* Task directions
Find each line in the records below that contains the string "link", with case counting, and copy those lines out.

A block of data
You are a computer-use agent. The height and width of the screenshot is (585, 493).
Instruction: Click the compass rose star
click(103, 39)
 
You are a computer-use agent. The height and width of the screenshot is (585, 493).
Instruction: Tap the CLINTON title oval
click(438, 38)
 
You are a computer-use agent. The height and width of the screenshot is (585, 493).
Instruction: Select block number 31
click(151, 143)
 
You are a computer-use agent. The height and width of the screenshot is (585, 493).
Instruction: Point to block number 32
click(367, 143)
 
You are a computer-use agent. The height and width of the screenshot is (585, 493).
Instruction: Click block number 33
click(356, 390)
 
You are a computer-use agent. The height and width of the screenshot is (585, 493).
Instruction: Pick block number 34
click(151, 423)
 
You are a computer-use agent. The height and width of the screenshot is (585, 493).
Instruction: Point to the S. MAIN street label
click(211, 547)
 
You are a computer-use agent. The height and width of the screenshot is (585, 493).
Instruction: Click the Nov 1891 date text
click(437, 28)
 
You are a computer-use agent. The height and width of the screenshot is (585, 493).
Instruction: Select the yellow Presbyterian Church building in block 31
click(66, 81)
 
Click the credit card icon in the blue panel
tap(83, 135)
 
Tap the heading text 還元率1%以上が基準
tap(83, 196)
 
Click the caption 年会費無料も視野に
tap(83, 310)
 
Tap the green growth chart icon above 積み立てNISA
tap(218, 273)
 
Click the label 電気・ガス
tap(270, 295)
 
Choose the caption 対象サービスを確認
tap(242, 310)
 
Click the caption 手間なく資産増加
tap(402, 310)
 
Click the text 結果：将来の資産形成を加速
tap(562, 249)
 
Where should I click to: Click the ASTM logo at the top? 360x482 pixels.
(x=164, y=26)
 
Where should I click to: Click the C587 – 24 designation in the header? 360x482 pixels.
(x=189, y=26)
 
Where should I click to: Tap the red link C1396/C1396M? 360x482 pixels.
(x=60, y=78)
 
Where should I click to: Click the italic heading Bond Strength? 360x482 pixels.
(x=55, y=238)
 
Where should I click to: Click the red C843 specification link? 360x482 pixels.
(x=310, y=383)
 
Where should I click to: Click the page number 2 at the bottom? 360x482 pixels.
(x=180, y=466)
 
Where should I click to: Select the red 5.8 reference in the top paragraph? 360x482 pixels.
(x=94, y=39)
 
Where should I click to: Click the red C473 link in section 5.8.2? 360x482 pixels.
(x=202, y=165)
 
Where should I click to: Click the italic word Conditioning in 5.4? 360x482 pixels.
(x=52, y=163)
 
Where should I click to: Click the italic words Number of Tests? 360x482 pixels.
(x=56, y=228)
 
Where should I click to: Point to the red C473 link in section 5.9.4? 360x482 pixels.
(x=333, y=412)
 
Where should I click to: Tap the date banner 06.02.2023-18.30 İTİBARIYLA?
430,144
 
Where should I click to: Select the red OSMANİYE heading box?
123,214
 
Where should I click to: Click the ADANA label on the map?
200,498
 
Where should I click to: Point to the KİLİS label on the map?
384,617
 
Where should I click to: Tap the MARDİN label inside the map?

* Solution below
Where should I click to: Tap the red link C1396/C1396M? 360x482 pixels.
Where should I click to: Click the red C843 specification link? 360x482 pixels.
Where should I click to: Click the red C473 link in section 5.8.2? 360x482 pixels.
Where should I click to: Point to the red C473 link in section 5.9.4? 360x482 pixels.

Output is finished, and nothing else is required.